Geralt can feel Jaskier’s gaze on his face, like the weight of a heavy blanket. “Someone does,” he says, “quite regularly.”
“You’re not asking me to dance,” says Geralt stupidly.
Jaskier turns his palm up on his knee, offering it. “I think you’ll find I am.”
Geralt swallows hard. “I don’t dance.”
“I’ll lead. I imagine it’s not so different from fighting. You’ll catch on.”
“I’m not going back inside,” he protests.
“We’ll do it here.”
The band, as if on cue, strikes up a slow tune that seeps out from the ballroom. Jaskier’s hand still waits, empty.
“Tell me if I’m pushing my luck, here, Geralt. I’ll leave you alone if you wish,” Jaskier says. “No hard feelings, none at all.”
Geralt tilts his head to get a look at him and immediately regrets it. His face is earnest and hopeful, still wine-flushed. The moonlight hits him gently, hugs the planes of his face, sparks off the blue of his eyes. Without any conscious thought, Geralt’s hand lands in his, and he beams like he’s never wanted anything more.
Then Jaskier releases it as he stands suddenly. Geralt looks at him in confusion, but Jaskier drops into a dramatic bow and takes the hand again. “May I have this dance?” he asks softly, dropping a kiss to the knuckles.
It’s ridiculous and over the top and sincere and Geralt can only nod wordlessly. This sort of treatment is so foreign that it tips into frightening, but as with all things Jaskier, Geralt finds himself diving in headfirst.
i really love this tender little oneshot i wrote, actually??? i was like, i want them to Dance and i want them to have Feelings about it. and then i DID THAT. i just really nailed the vibe i wanted in this fic, i think. this bit is the crux of it, when jaskier convinces him to dance. i really like all of it--the pining, the dancing itself, the kiss-not-kiss--but geralt having this internal dialogue of like “fuck i’m gonna dance with him in this garden, aren’t i?“ “you don’t gotta” “no i’m gonna” is just. the whole point tbh.
the brightest shade of sun
If they start arriving earlier to school regularly, it’s only because Geralt’s work appointments keep getting pushed up in the day.
The following Thursday they are third to arrive, breaking their streak of firsts and seconds. Ciri, pouting, gives him a little shove on the leg.
“We’re late because you spent too long getting dressed, Papa,” she says.
She’s not wrong. It took fifteen minutes to decide between the black t-shirt or the maroon t-shirt. He went with maroon.
Geralt raises an eyebrow at her. “Do we push people, Ciri? You know better than that. Don’t make me come down there.”
She sticks out her tongue and says, “You wouldn’t.”
Geralt sighs. Sometimes she’s like raising a little Yen. God help him.
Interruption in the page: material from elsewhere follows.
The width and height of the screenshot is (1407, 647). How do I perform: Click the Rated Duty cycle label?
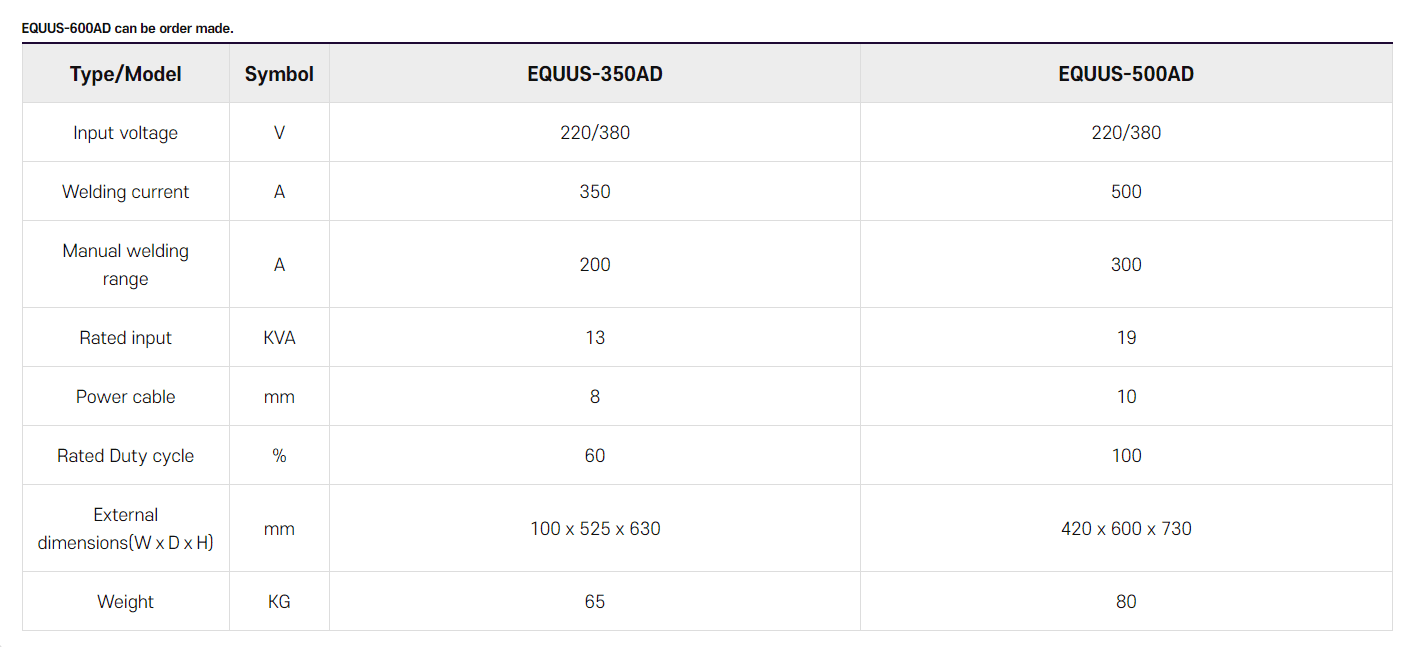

Jaskier is fluttering about busily this morning, one arm balancing a stack of magazines and a box crammed with safety scissors and the other cradling a massive roll of posterboard. He brightens when he sees them. “Good morning, Ciri, Geralt! Did you sleep in this morning?”
Geralt says “Yes,” and Ciri says, “Papa was being weird about his clothes again. I don’t know why, he always wears the same thing. I knew I wanted to wear my blue dress today before I even went to sleep last night.”
“And it is an excellent choice as always. You do have flawless taste.”
“I know,” says Ciri, walking off to put away her things and join her classmates in the reading nook.
Jaskier’s pile of magazines tilts dangerously and Geralt takes half from him, saying “Let me help with those.”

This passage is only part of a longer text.